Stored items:
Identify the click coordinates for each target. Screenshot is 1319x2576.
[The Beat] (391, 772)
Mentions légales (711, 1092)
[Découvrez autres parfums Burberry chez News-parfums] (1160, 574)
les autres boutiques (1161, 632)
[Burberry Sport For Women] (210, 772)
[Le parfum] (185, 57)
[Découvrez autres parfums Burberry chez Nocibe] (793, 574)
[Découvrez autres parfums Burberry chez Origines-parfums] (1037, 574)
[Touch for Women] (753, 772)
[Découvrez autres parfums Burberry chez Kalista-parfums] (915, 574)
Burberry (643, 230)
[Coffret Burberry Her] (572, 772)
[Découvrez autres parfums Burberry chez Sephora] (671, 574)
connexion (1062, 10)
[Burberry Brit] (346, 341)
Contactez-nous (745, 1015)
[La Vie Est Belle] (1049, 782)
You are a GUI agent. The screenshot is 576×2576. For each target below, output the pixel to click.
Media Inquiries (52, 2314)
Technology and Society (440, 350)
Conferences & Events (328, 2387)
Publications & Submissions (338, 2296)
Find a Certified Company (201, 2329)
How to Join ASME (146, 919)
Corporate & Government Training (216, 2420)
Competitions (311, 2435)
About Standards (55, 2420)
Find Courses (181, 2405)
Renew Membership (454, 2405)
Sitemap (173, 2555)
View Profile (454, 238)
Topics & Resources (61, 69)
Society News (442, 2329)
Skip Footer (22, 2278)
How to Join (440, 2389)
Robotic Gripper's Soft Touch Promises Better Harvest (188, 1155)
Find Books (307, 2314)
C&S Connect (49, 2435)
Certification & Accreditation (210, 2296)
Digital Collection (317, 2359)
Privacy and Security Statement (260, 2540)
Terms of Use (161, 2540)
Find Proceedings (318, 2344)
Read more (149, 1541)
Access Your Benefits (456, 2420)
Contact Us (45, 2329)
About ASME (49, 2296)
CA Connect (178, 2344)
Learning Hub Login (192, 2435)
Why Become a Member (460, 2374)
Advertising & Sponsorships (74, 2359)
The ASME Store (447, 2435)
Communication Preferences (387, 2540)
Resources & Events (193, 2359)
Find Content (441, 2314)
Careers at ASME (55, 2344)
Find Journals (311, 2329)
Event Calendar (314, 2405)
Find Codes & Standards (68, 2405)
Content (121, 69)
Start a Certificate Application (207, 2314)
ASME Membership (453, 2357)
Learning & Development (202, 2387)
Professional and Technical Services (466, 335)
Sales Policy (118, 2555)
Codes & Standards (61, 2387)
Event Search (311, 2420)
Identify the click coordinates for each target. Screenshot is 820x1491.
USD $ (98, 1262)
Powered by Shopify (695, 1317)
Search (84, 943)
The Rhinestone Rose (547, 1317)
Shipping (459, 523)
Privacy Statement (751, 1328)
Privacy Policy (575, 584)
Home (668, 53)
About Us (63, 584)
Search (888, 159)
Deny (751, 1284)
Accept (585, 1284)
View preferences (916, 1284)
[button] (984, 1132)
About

| WHAT IS BEING ASKED |
Please give a word-for-word repetition of the lines from the one containing "Find Proceedings (318, 2344)" through the last line of the data above, including both, and nothing besides.

| ANSWER FOR THIS EXERCISE |
Find Proceedings (318, 2344)
Read more (149, 1541)
Access Your Benefits (456, 2420)
Contact Us (45, 2329)
About ASME (49, 2296)
CA Connect (178, 2344)
Learning Hub Login (192, 2435)
Why Become a Member (460, 2374)
Advertising & Sponsorships (74, 2359)
The ASME Store (447, 2435)
Communication Preferences (387, 2540)
Resources & Events (193, 2359)
Find Content (441, 2314)
Careers at ASME (55, 2344)
Find Journals (311, 2329)
Event Calendar (314, 2405)
Find Codes & Standards (68, 2405)
Content (121, 69)
Start a Certificate Application (207, 2314)
ASME Membership (453, 2357)
Learning & Development (202, 2387)
Professional and Technical Services (466, 335)
Sales Policy (118, 2555)
Codes & Standards (61, 2387)
Event Search (311, 2420)
Identify the click coordinates for each target. Screenshot is 820x1491.
USD $ (98, 1262)
Powered by Shopify (695, 1317)
Search (84, 943)
The Rhinestone Rose (547, 1317)
Shipping (459, 523)
Privacy Statement (751, 1328)
Privacy Policy (575, 584)
Home (668, 53)
About Us (63, 584)
Search (888, 159)
Deny (751, 1284)
Accept (585, 1284)
View preferences (916, 1284)
[button] (984, 1132)
About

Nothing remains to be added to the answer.